What is extremely worrying is the absolute skewed influence of a few numbers of people with large amounts of power, on potential policy and the convenient and arbitrary use of this huge entity called the state. The State exists for all and to deliver to all, particularly the marginalised and poor. If one person can mobilise resources – television studios, influence public opinion, and make the state change an entire policy, while so many remain without essentials, then this is something that needs to be combated.
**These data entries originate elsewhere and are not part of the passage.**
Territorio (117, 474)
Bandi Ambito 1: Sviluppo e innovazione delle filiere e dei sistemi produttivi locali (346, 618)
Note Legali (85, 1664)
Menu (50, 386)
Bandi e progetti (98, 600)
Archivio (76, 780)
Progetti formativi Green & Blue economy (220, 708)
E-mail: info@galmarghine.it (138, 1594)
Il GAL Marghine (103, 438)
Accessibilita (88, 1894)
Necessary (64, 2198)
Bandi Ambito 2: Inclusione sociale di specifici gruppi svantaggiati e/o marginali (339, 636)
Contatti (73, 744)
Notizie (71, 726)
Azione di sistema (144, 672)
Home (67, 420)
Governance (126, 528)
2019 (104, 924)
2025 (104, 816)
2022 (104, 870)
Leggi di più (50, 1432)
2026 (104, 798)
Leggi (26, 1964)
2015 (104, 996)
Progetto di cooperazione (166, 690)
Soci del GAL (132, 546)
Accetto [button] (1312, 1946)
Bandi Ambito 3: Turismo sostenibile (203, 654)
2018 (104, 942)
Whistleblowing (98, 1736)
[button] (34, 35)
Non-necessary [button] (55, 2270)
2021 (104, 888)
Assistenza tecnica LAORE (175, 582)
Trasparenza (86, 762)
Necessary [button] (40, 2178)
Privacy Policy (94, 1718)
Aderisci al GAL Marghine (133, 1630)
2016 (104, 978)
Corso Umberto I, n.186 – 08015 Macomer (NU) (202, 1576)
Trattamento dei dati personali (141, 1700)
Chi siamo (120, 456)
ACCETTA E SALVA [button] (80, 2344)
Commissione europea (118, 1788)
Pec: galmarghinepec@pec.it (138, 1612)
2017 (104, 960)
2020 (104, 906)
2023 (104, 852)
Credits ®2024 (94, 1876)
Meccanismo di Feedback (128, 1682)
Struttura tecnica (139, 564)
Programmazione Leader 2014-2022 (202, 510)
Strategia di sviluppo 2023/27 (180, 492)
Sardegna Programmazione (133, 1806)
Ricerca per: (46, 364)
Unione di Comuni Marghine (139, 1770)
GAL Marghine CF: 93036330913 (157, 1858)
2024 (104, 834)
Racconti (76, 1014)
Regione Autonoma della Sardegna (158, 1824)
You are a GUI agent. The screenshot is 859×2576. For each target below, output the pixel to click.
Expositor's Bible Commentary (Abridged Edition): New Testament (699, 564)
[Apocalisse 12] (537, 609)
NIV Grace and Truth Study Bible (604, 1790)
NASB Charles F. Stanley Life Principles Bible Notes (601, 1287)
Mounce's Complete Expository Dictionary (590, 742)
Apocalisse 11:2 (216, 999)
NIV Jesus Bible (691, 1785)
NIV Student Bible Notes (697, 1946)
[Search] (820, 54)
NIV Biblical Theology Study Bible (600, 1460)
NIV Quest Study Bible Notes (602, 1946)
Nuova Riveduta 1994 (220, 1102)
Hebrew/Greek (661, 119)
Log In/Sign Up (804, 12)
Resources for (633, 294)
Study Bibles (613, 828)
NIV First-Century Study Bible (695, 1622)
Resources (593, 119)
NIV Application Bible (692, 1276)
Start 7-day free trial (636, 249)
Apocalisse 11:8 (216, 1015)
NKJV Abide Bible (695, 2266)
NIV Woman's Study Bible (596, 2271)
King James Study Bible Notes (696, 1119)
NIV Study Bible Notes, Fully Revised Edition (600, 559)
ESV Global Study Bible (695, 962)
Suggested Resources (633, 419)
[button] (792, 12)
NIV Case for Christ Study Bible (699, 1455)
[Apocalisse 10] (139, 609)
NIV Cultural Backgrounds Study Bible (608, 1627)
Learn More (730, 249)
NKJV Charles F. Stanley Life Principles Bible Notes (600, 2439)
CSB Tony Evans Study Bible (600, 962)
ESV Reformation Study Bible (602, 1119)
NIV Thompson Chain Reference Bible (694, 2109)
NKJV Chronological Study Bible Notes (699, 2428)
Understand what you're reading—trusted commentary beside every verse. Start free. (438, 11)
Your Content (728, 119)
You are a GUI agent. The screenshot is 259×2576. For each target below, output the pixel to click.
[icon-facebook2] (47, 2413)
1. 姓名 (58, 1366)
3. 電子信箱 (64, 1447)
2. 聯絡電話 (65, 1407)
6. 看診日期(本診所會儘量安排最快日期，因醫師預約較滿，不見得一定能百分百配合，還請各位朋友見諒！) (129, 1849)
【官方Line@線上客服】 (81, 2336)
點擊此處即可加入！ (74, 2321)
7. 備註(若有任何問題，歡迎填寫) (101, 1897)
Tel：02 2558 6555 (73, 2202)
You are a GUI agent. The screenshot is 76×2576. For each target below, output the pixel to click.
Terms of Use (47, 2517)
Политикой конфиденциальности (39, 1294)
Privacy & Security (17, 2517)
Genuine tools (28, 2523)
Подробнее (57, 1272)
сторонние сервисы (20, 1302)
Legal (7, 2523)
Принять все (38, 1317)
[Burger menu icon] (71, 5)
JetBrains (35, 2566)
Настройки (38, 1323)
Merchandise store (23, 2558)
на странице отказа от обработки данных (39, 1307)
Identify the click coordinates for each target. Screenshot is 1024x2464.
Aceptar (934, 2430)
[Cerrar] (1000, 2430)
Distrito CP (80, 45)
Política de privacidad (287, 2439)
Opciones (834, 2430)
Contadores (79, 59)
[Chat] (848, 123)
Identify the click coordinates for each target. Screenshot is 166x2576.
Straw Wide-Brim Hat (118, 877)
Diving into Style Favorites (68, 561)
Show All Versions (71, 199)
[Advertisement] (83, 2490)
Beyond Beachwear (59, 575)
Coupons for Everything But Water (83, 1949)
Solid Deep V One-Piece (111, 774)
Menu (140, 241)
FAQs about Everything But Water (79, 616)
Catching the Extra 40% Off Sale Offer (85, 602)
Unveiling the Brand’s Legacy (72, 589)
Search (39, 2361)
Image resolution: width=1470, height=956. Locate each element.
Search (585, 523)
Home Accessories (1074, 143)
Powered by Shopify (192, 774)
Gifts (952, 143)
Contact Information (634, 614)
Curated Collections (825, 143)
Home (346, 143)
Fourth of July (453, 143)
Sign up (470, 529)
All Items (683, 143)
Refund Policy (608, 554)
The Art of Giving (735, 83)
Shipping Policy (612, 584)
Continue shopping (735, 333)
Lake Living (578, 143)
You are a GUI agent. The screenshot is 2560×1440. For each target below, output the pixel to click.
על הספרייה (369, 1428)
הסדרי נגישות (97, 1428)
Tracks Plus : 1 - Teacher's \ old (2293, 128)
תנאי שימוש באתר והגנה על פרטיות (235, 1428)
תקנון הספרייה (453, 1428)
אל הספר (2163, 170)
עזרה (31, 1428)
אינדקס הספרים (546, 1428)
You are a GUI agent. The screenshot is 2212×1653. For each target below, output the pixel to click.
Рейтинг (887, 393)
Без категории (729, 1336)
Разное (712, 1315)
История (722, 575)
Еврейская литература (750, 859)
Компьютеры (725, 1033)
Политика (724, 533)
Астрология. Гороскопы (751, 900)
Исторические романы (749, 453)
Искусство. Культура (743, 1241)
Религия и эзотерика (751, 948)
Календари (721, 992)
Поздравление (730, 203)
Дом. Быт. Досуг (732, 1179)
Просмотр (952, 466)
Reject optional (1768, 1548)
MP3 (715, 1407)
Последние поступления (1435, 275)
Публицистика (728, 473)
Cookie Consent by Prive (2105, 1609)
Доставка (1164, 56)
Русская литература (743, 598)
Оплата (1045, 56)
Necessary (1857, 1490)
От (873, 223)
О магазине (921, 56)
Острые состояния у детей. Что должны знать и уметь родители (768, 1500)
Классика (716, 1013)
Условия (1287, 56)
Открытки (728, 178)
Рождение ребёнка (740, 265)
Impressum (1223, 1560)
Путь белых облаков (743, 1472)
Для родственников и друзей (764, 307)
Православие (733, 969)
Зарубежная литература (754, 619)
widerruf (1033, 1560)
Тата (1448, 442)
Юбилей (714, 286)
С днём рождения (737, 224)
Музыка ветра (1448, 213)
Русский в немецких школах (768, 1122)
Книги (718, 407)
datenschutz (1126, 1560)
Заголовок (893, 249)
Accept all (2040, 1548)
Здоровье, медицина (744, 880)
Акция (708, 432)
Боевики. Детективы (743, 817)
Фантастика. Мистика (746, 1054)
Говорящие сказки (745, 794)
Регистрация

Within the State, while there is always need for specialised expertise in drafting laws, accounting and analysing performance, at the same time, governance is really, ridiculously simple. It’s about your everyday life, everything that impacts it, and it is not difficult to imagine, what possibly might or might not endanger it. If bad roads and traffic affect one set of people, having your land acquisitioned affects another, not being paid minimum wages is a reality as is not receiving any pension or social security, or living without civil liberties and under curfew. Reality is not different for these sets of people – we live under the same government, with the same budget allocations and under the same constitution. We share the same reality, and we are all interlinked, responsible and culpable. So while one set of this reality needs modern well functioning airports, and would be sympathetic to bailout out an airline, there is an equal set of this reality that cannot understand the logic of shuffling a few thousand crores between public sector banks and a serving Rajya Sabha Member of Parliament for his private business. While addressing one set of issues, we can never, and must never lose sight of the broader narrative, and always insist of equality, justice and transparency in our processes and governments.